In den nächsten Tagen können unsere Kinder sich in den Schulen ihre Zwischenzeugnisse abholen. Wie das abläuft und auch wann sie das tun können, unterscheidet sich überall ein bisschen. Was gleich bleibt: Das komische Gefühl, das dieses Stück Papier auch diesmal wieder bei mir auslöst. Zugegeben, diese Halbjahreszeugnisse sind ein bisschen aussagekräftiger, als die Abschlusszeugnisse im letzten Sommer. Aber auch nur ein bisschen.
Denn fest steht – auch die Zahlen die dort stehen, kann man nicht lesen, ohne dabei Corona zu denken. Sie sagen nichts aus, wenn wir uns nicht immer wieder vor Augen führen, dass auch sie massiv vom ersten Lockdown beeinflusst wurden. Zwar waren die Schulen zwischen den Sommerferien und Mitte Dezember größtenteils offen (abgesehen von immer wiederkehrenden Quarantäneanweisungen), doch baute alles, was unsere Kinder getan haben, auf dem Stoff aus dem Lockdown auf. Ich weiß noch, wie sich gleich zu Beginn des neuen Schuljahres ein kleines Stechen in meiner Magengegend ausbreitete. Die Kinder hatten ihre ersten Arbeiten geschrieben und plötzlich feierten sich die Eltern – wie toll das doch alles gelaufen sei. Sie klopften sich gegenseitig auf die Schultern, wenn ihre Kinder den Stoff aus dem Homeschooling gut zu Papier brachten. Ihr Verdienst, diese Einsen und Zweien – ganz klar.
Vor meinem geistigen Auge sah ich die müden Gesichter der Mütter und Väter, die ich in diesen anstrengenden Monaten beraten und begleitet hatte.

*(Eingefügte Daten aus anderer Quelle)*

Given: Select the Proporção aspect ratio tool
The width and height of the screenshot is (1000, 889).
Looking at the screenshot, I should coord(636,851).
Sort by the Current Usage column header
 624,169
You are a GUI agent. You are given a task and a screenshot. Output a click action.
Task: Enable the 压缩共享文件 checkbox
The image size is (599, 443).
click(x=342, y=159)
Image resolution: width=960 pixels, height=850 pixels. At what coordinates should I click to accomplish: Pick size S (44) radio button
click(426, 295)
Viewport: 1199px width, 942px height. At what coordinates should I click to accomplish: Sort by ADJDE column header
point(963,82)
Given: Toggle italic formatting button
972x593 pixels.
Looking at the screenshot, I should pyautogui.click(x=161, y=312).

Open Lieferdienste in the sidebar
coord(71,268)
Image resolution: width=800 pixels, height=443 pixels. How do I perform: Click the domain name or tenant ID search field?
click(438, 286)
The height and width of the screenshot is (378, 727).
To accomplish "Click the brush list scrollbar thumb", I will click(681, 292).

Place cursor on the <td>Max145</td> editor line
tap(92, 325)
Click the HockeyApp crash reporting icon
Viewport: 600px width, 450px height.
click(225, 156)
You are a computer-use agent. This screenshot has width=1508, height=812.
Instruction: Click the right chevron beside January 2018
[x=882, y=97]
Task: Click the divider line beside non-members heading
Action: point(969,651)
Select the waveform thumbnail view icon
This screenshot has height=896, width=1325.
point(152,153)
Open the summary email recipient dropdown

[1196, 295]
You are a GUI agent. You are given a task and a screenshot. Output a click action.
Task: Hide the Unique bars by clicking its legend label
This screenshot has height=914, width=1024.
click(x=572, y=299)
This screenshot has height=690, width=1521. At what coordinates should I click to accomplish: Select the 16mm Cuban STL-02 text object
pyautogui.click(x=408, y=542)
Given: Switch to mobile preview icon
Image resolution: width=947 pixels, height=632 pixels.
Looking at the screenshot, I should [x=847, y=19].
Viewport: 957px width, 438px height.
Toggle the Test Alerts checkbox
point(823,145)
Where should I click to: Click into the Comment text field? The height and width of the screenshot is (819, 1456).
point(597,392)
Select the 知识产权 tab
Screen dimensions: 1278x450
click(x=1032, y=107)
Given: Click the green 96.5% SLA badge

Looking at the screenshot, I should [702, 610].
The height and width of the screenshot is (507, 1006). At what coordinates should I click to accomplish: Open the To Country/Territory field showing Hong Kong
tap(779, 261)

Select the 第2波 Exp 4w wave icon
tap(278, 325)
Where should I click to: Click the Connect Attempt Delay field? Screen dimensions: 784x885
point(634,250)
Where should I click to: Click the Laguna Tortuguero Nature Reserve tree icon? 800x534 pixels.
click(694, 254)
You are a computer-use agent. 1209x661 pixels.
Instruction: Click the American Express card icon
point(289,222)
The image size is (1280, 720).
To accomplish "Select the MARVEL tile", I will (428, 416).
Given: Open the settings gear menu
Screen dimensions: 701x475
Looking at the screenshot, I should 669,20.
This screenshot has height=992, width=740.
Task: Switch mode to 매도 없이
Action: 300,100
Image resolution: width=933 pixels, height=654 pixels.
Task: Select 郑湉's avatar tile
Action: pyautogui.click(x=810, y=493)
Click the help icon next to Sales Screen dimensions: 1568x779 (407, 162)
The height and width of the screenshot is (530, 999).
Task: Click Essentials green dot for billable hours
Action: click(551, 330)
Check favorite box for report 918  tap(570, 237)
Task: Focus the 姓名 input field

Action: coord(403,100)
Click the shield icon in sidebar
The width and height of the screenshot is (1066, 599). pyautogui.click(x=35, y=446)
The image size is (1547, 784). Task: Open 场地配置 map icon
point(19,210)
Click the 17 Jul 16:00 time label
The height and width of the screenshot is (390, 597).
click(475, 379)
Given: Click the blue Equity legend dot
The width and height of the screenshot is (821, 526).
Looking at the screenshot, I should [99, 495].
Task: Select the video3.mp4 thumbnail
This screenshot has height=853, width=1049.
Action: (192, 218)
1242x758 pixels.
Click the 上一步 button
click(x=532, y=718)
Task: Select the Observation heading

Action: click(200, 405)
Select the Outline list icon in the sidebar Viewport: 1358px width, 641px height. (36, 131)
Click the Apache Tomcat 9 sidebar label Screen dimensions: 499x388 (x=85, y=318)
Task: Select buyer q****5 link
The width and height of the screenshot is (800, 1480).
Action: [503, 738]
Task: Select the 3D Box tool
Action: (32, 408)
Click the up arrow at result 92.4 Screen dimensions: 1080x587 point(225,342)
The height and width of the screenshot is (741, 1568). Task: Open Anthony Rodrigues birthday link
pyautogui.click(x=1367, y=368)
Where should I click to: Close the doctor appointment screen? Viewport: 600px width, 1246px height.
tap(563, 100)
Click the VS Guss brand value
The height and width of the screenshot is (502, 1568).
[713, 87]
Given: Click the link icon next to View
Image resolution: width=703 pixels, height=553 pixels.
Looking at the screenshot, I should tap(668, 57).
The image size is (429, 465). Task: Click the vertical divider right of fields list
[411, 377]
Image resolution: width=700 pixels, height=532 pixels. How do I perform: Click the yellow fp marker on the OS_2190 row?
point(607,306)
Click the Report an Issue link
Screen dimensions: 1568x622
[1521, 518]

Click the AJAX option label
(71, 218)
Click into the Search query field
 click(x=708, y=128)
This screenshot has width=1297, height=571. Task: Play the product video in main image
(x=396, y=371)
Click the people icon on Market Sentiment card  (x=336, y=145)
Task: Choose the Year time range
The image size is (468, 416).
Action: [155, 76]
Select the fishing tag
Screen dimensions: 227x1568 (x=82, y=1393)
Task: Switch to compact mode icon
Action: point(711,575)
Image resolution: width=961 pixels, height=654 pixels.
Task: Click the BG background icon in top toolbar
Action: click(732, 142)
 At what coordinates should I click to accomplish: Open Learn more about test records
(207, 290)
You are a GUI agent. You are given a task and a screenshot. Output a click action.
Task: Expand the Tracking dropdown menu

Ich sah die, die nach einigen Wochen das Homeschooling komplett aufgegeben hatten. Ich sah die, die diese Aufgabe überhaupt nie hatten leisten können. Ich sah die, die ausgelaugt waren, vom Streiten und vom Weinen, vom Diskutieren und Schimpfen. Ich sah die Kinder, die Wochen gebraucht haben, um überhaupt in diese neue Situation zu finden. Und ja – ich sah auch die anderen. Die Mütter und Väter, die großartige Leistungen vollbracht haben. Die ihre eigenen Bedürfnisse gut zurückstellen konnten, die nachts gearbeitet und tagsüber unterrichtet haben. Die, die die Zeiten von Freistellungen und Kurzarbeit genutzt haben, um ihren Kindern mitzugeben, was nur ging – und ja – ihr habt wirklich einen guten Job gemacht. Hut ab.
Doch die Noten auf dem Papier, das morgen kommt, sind keine Aussage über deinen Job oder meinen. Sie sagen nichts über die Leistung der Lehrkraft und wenig über das Können deines Kindes. Das Zeugnis, das morgen kommt, ist ein Pandemiezeugnis. In ihm findest du Informationen über Privilegien, die die eine Familie hatte und die andere nicht. Es ist eine Aussage über technische Ausstattung, strukturelle Unterstützung und Medienaffinität. Es sagt auch etwas über das Gemüt deines Kindes aus – ist es sehr sensibel und brauchte lange, um sich der neuen Situation anzupassen? War das Hin und Her, das Maskentragen, waren die Abstandsregeln und die Gesamtsituation belastend oder konnte alles gut ertragen werden?
Wenn morgen die Halbjahreszeugnisse kommen, dann nimm sie zur Kenntnis. Lächele und streichele deinem Kind über den Kopf, ganz egal, was da steht. Deck den Tisch mit Süßigkeiten und Gebäck, bestell eine Pizza oder mach sie selbst und erlaub Cola und Limonade in unbegrenzten Mengen. Häng Luftschlangen auf und feiert ein Fest. Feiert nicht das Zeugnis oder die Noten. Nein – feiert, dass ihr wieder ein Halbjahr geschafft habt. Ein Halbjahr unter Pandemiebedingungen. Sprecht über das, was dein Kind gelernt hat – über alles, was es heute kann und vor einem halben Jahr noch nicht konnte. Da gehört sicher eine Menge Schulstoff rein – aber mehr als das gehören andere Sachen dazu. Die Dinge, die uns nur Corona lehren konnte. Die wir durch diese absurde, schlimme Situation lernen konnten und mussten. Du – und dein Kind. Wir alle. Ich glaube, sie werden einmal wichtiger sein, als die Zahlen, die auf diesem Blatt Papier stehen.
Klopf dir auf die Schulter – du hast es gut gemacht – und du machst es jeden Tag ganz wunderbar.